In the second semester we will attempt to cover as much as possible from the following outline of topics:
-
Classical field theory (continued):
- Classical spinor fields
- Sigma models
- Supersymmetry
-
Classical Mechanics:
-
Quantum Mechanics:
- Heisenberg mechanics
- Schrödinger mechanics
- Dirac notation
- Spinors
- Feynmann Path Integral
-
Quantum Fields I:
- Canonical quantization
- Path integral quantization
-
Quantum Fields II:
- Review of gauge systems
- Gauge fixing and ghosts: Fadeev-Popov method
- BRST method
- BV method
-
String theory I:
- Bosonic string
- Fermionic strings
- Green-Schwarz string
-
String theory II:
- Covariant quantization
- Backgrounds
As was the case in the first semester, the course will be taught from a physical perspective (mathematical rigor is not emphasized).

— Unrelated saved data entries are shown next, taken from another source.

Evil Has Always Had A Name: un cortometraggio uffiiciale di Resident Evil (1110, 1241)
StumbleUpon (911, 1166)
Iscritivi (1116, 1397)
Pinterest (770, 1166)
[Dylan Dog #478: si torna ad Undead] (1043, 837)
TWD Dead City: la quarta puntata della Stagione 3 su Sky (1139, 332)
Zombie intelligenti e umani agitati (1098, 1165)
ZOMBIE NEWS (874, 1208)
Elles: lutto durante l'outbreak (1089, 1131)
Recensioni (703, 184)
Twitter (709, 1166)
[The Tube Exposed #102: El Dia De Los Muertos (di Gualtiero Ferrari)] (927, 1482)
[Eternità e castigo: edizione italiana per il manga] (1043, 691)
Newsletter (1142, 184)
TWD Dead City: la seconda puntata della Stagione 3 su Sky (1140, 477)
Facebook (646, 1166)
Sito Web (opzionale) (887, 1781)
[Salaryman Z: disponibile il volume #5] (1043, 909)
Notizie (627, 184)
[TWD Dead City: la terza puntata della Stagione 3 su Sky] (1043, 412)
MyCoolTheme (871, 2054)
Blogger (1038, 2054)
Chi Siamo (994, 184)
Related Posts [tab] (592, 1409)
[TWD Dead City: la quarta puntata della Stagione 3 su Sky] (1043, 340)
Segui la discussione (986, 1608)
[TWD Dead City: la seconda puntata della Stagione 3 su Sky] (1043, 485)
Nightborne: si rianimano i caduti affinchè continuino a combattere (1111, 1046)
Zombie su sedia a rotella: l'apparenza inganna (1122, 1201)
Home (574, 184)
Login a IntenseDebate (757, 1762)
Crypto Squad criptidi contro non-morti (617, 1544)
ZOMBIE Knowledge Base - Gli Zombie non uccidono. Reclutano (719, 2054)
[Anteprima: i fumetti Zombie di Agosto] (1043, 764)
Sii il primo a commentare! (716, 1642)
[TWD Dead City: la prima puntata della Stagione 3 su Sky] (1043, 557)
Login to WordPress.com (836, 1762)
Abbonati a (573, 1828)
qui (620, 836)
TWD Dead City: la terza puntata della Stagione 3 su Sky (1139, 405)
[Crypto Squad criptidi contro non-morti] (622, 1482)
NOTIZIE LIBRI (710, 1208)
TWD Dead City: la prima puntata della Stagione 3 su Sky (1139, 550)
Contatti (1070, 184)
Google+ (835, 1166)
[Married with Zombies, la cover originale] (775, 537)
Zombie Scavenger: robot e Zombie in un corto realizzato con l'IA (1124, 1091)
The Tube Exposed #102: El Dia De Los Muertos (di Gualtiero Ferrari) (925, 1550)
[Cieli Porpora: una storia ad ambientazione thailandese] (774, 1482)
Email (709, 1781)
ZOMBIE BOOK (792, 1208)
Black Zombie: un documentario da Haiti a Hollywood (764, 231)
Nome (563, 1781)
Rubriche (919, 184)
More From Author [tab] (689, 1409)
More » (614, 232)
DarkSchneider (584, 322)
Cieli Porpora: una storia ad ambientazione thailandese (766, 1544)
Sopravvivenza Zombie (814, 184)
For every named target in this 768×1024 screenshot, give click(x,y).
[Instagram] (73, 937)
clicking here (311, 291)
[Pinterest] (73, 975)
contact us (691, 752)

The aim is to gain familiarity with and intuition for many of the concepts usually taught to a student of theoretical physics over the course of his/her undergraduate and graduate training.
Textbooks
The unorthodox nature of this program makes it impossible to follow a textbook. Nevertheless,
I have assigned Theodore Frankel's "The Geometry of Physics: An Introduction" as a text. This book, as many others, is written to teach physicists mathematics and not the other way around. We will try to reverse-engineer and follow various sections of this book throughout the semester.
Due to the vast amount of material and the lack of centralized supporting literature, a lot of work will be required on the students' part to keep up. Besides the completion of regularly assigned homework sets, the student should read up on the topics being presented in the class.
Announcements
- The MAT 560 page has been updated to include all the old homework assignments.
Assignments
- If you did not take MAT 560 you might want to look over the homework assignments from last semester.

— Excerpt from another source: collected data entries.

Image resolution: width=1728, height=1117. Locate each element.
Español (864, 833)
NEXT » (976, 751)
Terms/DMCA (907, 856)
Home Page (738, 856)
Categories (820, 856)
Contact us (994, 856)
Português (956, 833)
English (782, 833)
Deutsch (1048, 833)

- Homework 1 due Wednesday March 5 in class: Do all the problems in this (PDF) set.
- Homework 2 due Wednesday March 26 in class: Do all the problems in this (PDF) set.
Resources
This is a list of resources/references from MAT 560 to which we will add this semester:
- In class I recommended taking a look at V.I. Arnold's "Mathematical Methods of Classical Mechanics. I will try to remember to put it on reserve in the library.
- Matt Young reminded me of the notes on Classical Field Theory and Supersymmetry by Daniel S. Freed in the 1996-1997 IAS program in Quantum Field Theory. As Matt points out, there is quite a bit of overlap with what we are/will be doing in class from a pure math perspective.
- Thanks go out again to Matt Young for pointing out this article on how to derive the Euler-Lagrange equation in a coordinate invariant manner.
- Some of the material on special relativity I am presenting in class is based on Bernard Schutz' book "A first course in general relativity" [Spires]
- Matt Young has sent me a copy of the "Toronto Lectures on Physics" by Shlomo Sternberg on various topics covered in MAT 560. He recommends the first 5 chapters. The rest of the lectures also have some nice stuff which we will see in the coming weeks.